Je pense que nous avons été parfois trop durs, trop prompts dans notre façon de réagir aux dénonciations. Aujourd’hui, nous souhaitons que la sécurité publique d’Outremont utilise ses pouvoirs de façon à privilégier le dialogue et la sensibilisation.
« Il y a une forme de racisme systémique à Outremont. Nous l’avons ressenti dans les nombreuses dénonciations de certains résidents lors de la première vague. » - Philipe Tomlinson
Cet été, les terrasses d’Outremont ont été très fréquentées, en dépit des contraintes sanitaires. Comment expliquez-vous cette différence par rapport à d’autres arrondissements?
Nous entretenons d’excellentes relations avec nos associations commerciales. Nos trois artères principales sont relativement petites : tout le monde réussit à se connaître, à se parler. D’autre part, la mairie d’arrondissement n’a rien imposé aux commerçants. Ils ont pris la place qu’ils voulaient prendre. Ce sont eux qui ont eu l’idée de fermer la rue Bernard, par exemple. Nous en avons discuté avec eux et avons pris la décision ensemble. Bien entendu, la simplification et l’allègement des critères pour établir des terrasses a beaucoup contribué au dynamisme estival.

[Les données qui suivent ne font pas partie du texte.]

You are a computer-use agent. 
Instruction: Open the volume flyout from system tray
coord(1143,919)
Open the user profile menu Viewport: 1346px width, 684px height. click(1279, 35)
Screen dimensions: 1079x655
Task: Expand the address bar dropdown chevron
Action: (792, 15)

On tient souvent la communication pour acquise; elle a pourtant une valeur inestimable. C’est difficile d’évaluer les apprentissages de cette crise, car plusieurs des autorités de gestion propres aux arrondissements nous ont été retirées. En situation d’urgence, tout est centralisé. Cela dit, nous avons bénéficié de cette réorganisation pour tisser des liens plus forts entre nos parties prenantes. Mon équipe et moi nous sommes découvert une flexibilité insoupçonnée. La structure organisationnelle de la Ville n’est pas particulièrement flexible ni toujours ouverte à l’innovation. C’est donc une réussite d’avoir agi avec souplesse. Il ne faut pas perdre ça.